#### [WORK REQUIRED]
Return every line of the entries that includes the word "size".

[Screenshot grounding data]
--- START ---

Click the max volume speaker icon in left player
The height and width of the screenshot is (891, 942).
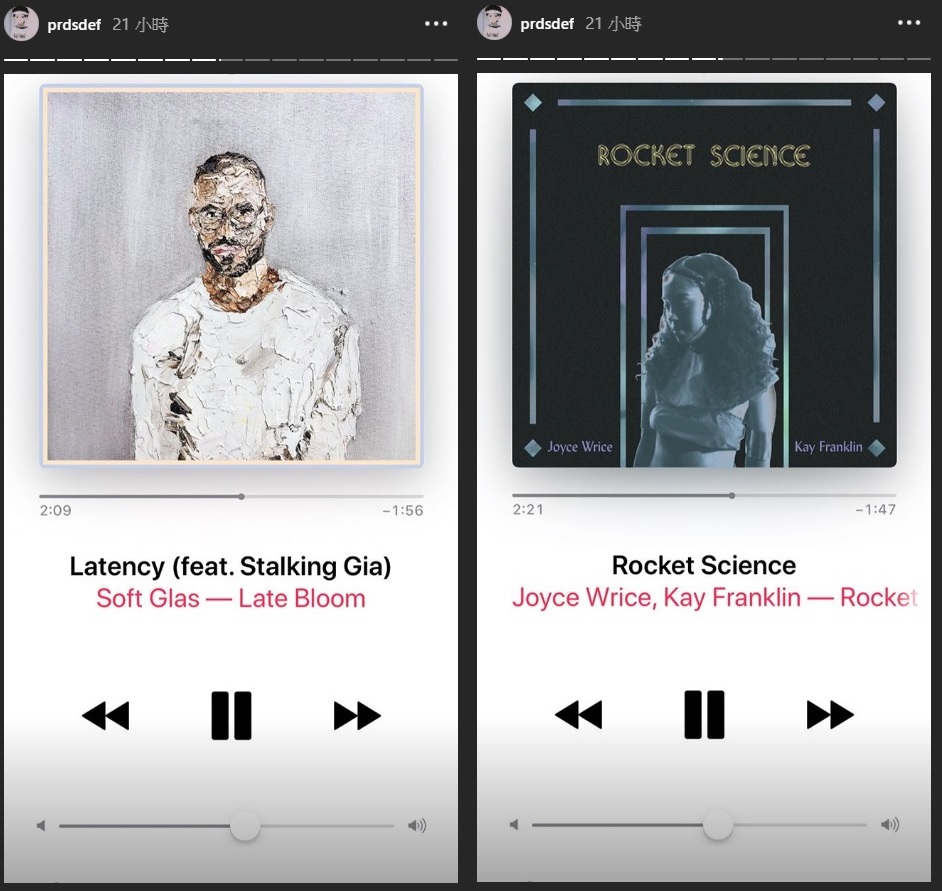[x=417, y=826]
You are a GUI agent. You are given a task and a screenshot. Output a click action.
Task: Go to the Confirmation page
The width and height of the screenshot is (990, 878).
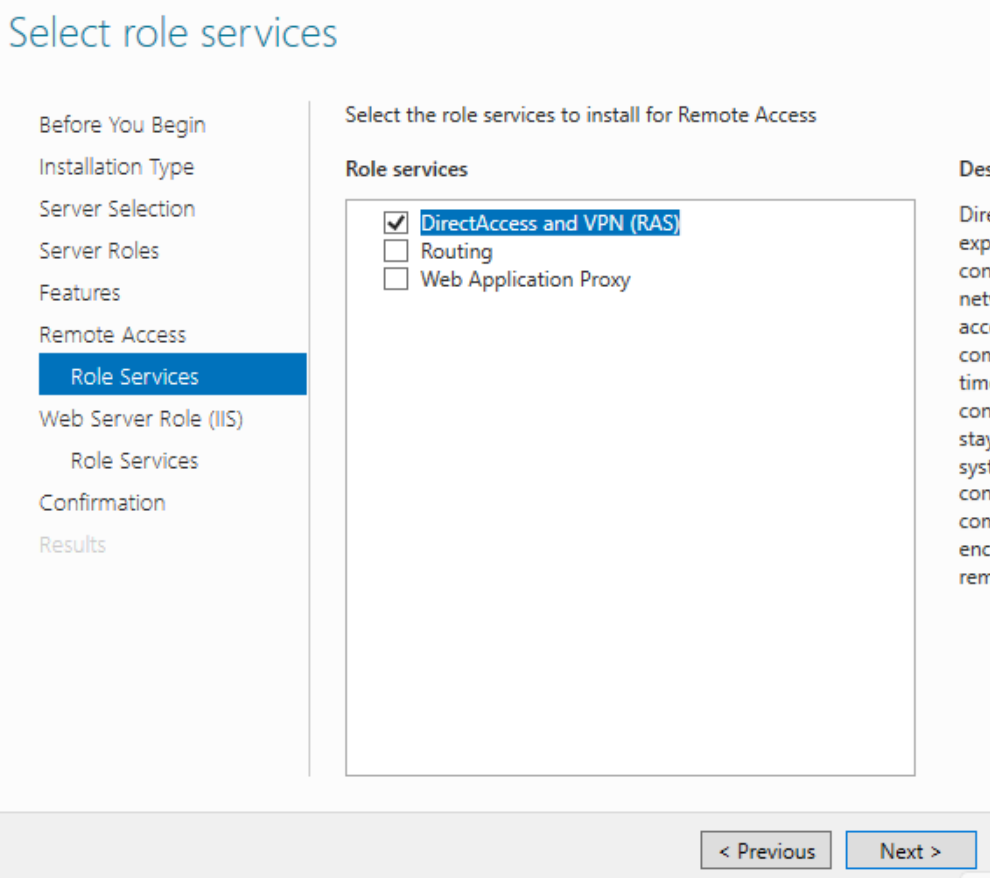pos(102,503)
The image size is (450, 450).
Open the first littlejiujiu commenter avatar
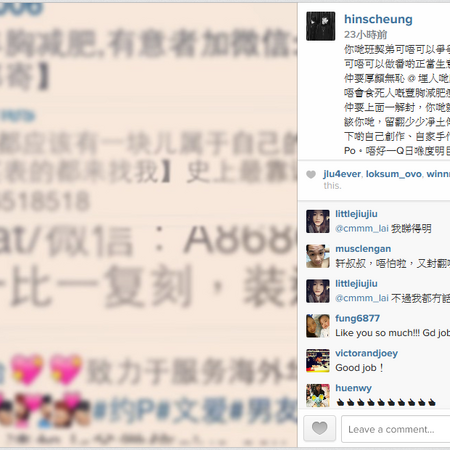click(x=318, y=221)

--- END ---
--- START ---

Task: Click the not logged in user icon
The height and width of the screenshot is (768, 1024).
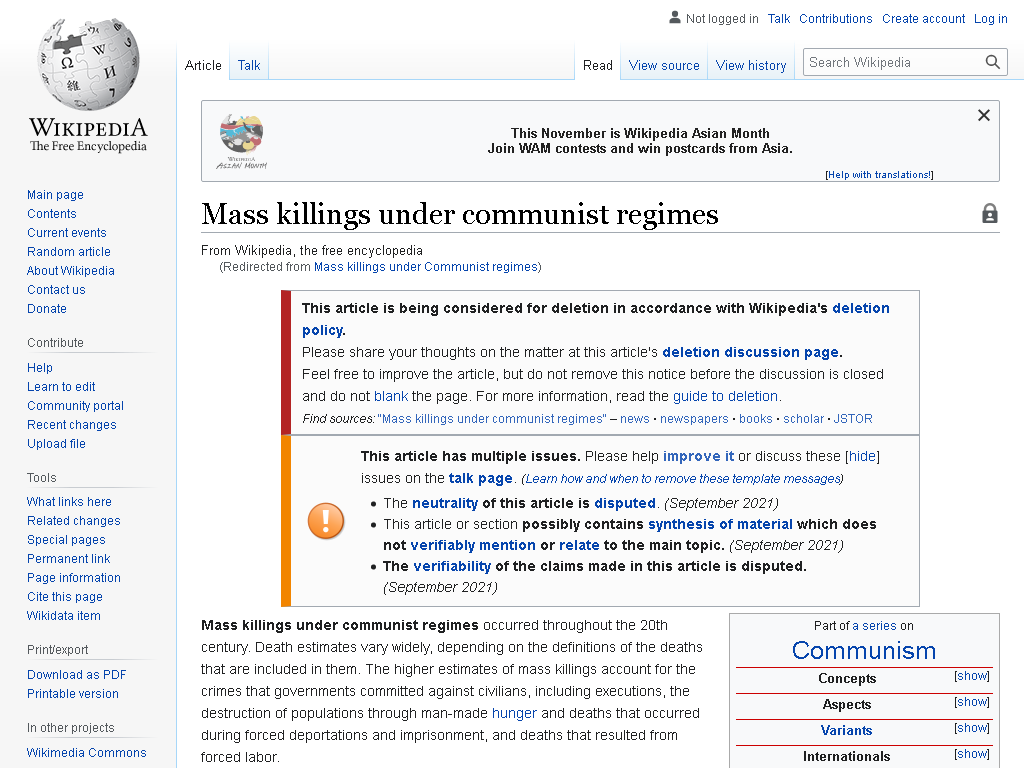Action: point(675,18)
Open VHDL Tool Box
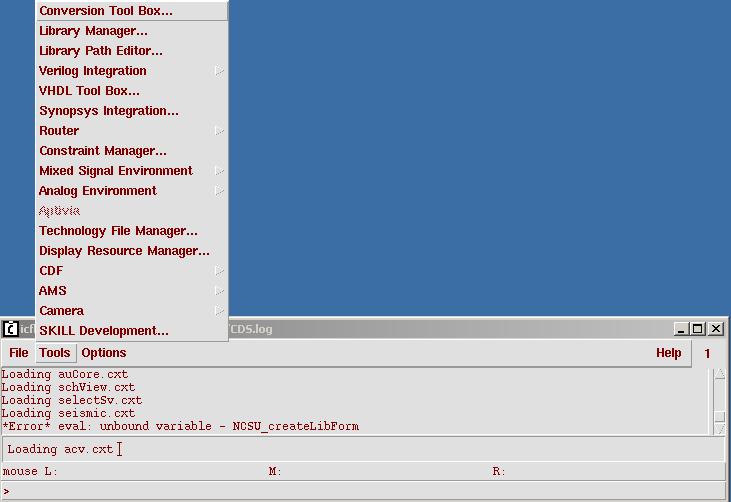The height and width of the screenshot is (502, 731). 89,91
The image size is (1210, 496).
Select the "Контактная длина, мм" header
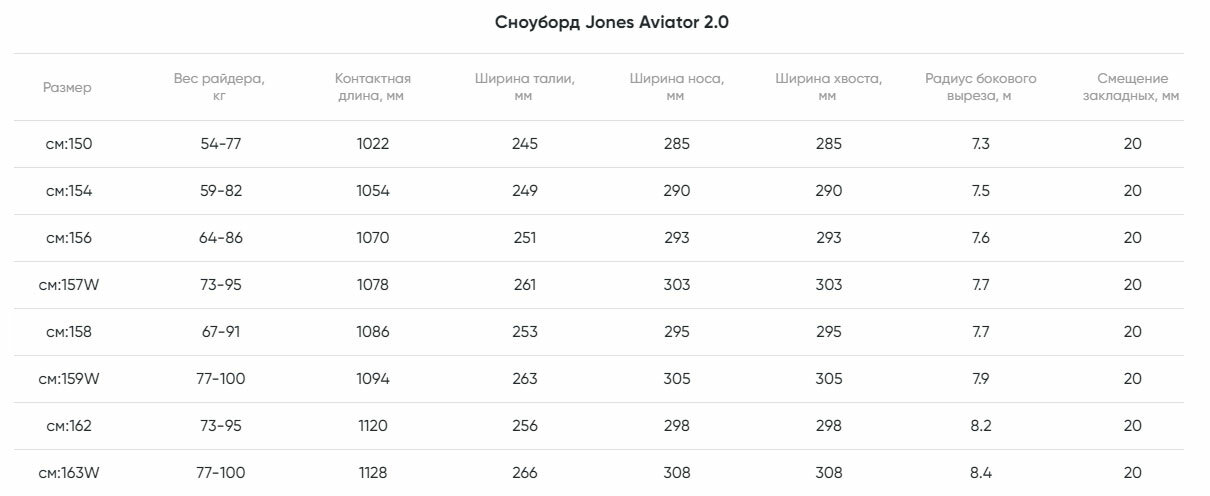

--- END ---

#### [TASK OUTPUT]
The image size is (450, 450).
The image size is (1210, 496).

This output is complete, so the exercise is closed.